Abu Dhabi on the runway
FARNBOROUGH // Expected good news from Abu Dhabi may be the saving grace for captains of the aviation industry attending the Farnborough Air Show this week. Multiple announcements in the next few days are expected from the emirate's aerospace firms. Taken together, they could mark the unveiling to the world of Abu Dhabi's overarching aviation growth strategy. Etihad Airways is widely expected to make the year's largest aircraft order at the show, for between 50 and 100 aeroplanes. The Abu Dhabi airline is among several state-backed, cash-rich Gulf carriers that have thrived by diverting traffic from European and Asian carriers through their hubs in the Gulf.
The airline's expansion is being planned in line with the Abu Dhabi Plan 2030 roadmap, with the expectation that Etihad will also play a vital role in making the emirate a "global capital". In line with the development goals, Abu Dhabi Airports Company (Adac) will build new airports throughout the emirate, while also investing in airports abroad. Adac's biggest endeavour is the US$6.8 billion (Dh24.98bn) expansion project at Abu Dhabi International Airport, where it will build a new Midfield Terminal and create a free zone to build an ecosystem of aviation service firms and suppliers.
Similarly, Abu Dhabi Aircraft Technologies (Adat), the airport maintenance firm, is investing in new facilities in Abu Dhabi while eyeing expansion opportunities abroad. Both Adac and Adat are expected to make major announcements this week. Adat is a subsidiary of Mubadala, the sovereign wealth fund worth an estimated $10bn, which has also sent a delegation to Farnborough. Abu Dhabi's big debut comes amid a backdrop of unparalleled concern about the industry's ability to withstand the massive impact of record fuel prices and the credit crisis.

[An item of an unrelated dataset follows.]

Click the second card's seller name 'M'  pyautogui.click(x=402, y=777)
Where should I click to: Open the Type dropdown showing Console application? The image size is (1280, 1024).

As the price of crude oil continues its record breaking ascent, estimates for industry-wide losses have also been rising.
American carriers alone could lose between $7.2bn and $13bn if oil prices continue to climb, reports the Air Transport Association, a trade body representing American carriers. Conditions have also worsened in India, where carriers are now forecast to post a $2bn loss this year. Sir Richard Branson, the owner of the British carrier, Virgin Atlantic, warned of "spectacular casualties" in the next 12 months among airlines. "One of the big American carriers will almost definitely go," he said on Saturday.
As a result, this year's Farnborough is likely to fall well short of matching last year's $70bn in new orders at the Paris Air Show, or the $100bn registered at the Dubai Air Show in November. "Farnborough will struggle to carry the same 'party atmosphere' that has been present at air shows over the past two years," said David Kaminski Morrow, the editor of Air Transport Intelligence. The British air show is one of the largest in the world, with more than 300,000 people expected to attend, including 1,500 military and civil aviation exhibitors from 35 countries. Last year, Airbus and Boeing took in a combined 2,754 orders.
As well as Etihad, Qatar Airways has also scheduled a press conference with Airbus today, signalling it will announce a significant order. FlyDubai, the new Dubai budget airline due to launch next year, will also be watched closely this week for any aircraft orders. As airlines consider deferring or cancelling their orders given the extreme conditions that have already caused the downfall of 25 of them this year, Boeing and Airbus are hoping that Gulf and Asian carriers will accelerate their delivery schedules.
The latest models which, incidentally, offer the best operating costs - the mid-size 787 from Boeing and the double-decker A380 from Airbus - have both suffered nearly two-year delays that have battered the two companies. Boeing's share price hit a three-year low last week, while EADS, the parent company of Airbus, is embroiled in an insider trading scandal over the selling of Airbus shares prior to announcing major A380 delays.